§ BRIEF: Extract each line of the records below that contains the string "order". Case counts.

-- Begin DATA FOR THE TASK --

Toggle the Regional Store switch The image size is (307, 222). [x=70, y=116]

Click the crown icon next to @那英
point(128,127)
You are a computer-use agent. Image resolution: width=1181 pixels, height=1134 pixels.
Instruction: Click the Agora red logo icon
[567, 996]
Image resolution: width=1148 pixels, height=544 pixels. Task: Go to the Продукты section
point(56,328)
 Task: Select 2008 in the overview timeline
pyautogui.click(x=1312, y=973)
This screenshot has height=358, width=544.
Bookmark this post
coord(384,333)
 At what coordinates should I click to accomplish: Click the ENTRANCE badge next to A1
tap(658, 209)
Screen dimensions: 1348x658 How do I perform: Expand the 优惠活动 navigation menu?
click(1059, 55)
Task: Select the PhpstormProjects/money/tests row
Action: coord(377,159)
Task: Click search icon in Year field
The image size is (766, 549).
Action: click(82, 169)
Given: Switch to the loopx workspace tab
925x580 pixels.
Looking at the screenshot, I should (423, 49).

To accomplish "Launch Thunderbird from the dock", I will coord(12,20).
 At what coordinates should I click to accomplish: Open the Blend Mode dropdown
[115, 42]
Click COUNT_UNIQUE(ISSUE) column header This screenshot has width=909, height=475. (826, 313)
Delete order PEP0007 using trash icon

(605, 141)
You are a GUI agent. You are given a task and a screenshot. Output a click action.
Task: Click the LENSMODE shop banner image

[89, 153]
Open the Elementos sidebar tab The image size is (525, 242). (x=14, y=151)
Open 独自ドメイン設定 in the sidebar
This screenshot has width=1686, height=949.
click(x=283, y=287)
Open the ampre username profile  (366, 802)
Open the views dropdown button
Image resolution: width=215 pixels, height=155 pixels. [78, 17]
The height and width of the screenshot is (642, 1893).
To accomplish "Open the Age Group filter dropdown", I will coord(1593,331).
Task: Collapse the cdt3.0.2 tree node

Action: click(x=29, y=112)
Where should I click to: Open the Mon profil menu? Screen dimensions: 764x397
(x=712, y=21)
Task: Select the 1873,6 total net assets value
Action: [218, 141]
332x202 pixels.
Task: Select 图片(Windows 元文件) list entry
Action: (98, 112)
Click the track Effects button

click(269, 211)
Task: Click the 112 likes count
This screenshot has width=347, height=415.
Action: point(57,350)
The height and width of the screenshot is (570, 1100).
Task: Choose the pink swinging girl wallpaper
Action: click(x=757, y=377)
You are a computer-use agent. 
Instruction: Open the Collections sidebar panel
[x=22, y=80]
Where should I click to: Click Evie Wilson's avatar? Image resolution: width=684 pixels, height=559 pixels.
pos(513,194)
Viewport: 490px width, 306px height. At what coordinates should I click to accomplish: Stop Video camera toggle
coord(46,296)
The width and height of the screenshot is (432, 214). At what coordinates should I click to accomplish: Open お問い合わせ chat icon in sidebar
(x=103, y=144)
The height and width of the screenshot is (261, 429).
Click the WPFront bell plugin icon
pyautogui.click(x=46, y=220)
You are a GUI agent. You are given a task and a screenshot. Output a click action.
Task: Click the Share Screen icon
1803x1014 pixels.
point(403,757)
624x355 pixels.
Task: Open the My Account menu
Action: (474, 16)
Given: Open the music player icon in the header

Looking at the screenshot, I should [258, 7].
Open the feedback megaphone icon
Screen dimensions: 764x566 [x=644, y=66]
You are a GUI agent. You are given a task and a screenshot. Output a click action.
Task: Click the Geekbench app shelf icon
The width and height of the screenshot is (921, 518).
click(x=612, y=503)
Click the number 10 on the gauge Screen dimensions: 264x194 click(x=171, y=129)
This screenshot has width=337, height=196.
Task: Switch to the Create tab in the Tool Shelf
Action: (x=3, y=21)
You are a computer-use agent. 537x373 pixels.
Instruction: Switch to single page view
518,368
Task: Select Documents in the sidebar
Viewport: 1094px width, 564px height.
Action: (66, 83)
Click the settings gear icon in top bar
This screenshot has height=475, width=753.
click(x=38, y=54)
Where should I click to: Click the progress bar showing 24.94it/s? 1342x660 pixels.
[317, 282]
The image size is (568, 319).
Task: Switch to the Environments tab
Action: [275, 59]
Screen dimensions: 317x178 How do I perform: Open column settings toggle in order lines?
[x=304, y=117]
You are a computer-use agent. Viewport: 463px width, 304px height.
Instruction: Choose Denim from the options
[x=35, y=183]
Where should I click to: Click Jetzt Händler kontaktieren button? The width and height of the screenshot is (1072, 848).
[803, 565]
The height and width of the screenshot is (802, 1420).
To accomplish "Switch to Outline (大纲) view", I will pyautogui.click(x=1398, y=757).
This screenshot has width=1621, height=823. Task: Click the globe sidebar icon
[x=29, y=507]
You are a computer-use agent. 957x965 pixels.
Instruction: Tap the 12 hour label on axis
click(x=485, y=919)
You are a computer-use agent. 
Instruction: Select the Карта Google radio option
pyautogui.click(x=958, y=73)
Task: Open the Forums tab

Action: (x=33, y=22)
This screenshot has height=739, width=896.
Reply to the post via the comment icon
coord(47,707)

-- End DATA FOR THE TASK --

§ RESPONSE BELOW:
Delete order PEP0007 using trash icon
Screen dimensions: 317x178 How do I perform: Open column settings toggle in order lines?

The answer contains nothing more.